El presidente Javier Milei interpretó el cierre de FATE como un mensaje político, publicando en X la frase 'conspiranoico yo, fin', sugiriendo motivaciones ocultas más allá de la crisis económica. Su entorno ve en la decisión un desafío a las políticas de apertura comercial, acusando a gremios 'intransigentes' y a empresarios protegidos de resistir cambios.
En la Casa Rosada, el foco está en la lucha entre nuevas reformas y estructuras empresariales tradicionales, donde importaciones chinas inundan el mercado de neumáticos, con 400 marcas compitiendo y un valor de 663 millones de dólares en 2025. Esto presiona a fábricas locales como FATE, que no logran competir sin protecciones arancelarias.

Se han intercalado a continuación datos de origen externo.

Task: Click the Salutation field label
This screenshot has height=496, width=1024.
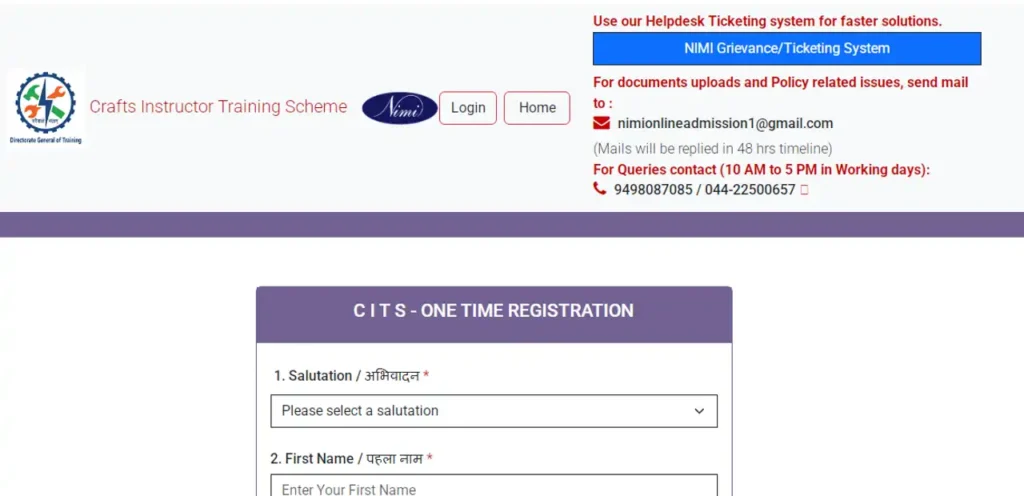Action: [x=351, y=376]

Los trabajadores, atrapados en el medio, mantienen una vigilia familiar frente a la planta, temiendo perder no solo empleos sino también coberturas de salud tras décadas de servicio. Familias enteras se solidarizan, proyectando una resistencia nocturna mientras esperan decisiones sobre la conciliación obligatoria.
El conflicto resalta tensiones entre gobierno, empresas y sindicatos, con llamados a negociar para evitar escaladas. La ausencia de retroceso a la situación previa agrava la crisis, dejando a cientos sin ingresos en un momento económico delicado.